APPEA Chief Executive Andrew McConville said the EPA’s March 2019 proposal to require new or expanding manufacturing, generation and resource projects in WA to completely offset their greenhouse gas emissions should not be replicated in this new approach.
“While experts agree that a market-based approach, administered at a national level and applying across the entire economy, is the least cost way to cut emissions, the EPA has previously wanted to use the very blunt instrument of regulation, focused on a small number of new or expanding projects,” Mr McConville said.
“The EPA’s originally proposed approach had targeted WA’s growth industries and would have deterred local investment, prompting projects to go interstate or overseas.
WA has a reputation as a stable investment destination. As proposed, the EPA guidelines would have sent a worrying signal to prospective investors.
“We believe the EPA has the opportunity, through this consultation process, to take a more balanced approach, one that complements rather than works against, state and national policies,” Mr McConville said.

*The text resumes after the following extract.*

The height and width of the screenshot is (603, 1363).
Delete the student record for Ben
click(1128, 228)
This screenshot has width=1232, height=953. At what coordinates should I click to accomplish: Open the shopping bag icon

“The industry is committed to work constructively with the EPA through the consultation process. We will also be looking to the WA Government for clear signals on its approach to climate policy. We believe that any approach must recognise and complement a national policy and must consider the social and economic impact of any EPA guidelines.”
The new guidelines should recognise the role the Australian Government plays as a signatory to the Paris Agreement and any approach should respect climate change policies and actions already in place at the Federal level.
“West Australian projects can play a key role in lowering global emissions and our LNG exports are contributing to a cleaner energy sector in Asia. According to Australian Government estimates, our total LNG exports are reducing global emissions by at least 148 million tonnes per year* – equal to over a quarter of Australia’s total annual emissions. LNG exports from WA play a substantial role in achieving this outcome.
“We believe that it would make more sense for the EPA to only complete its guidelines when state government completes its review of climate change policy.”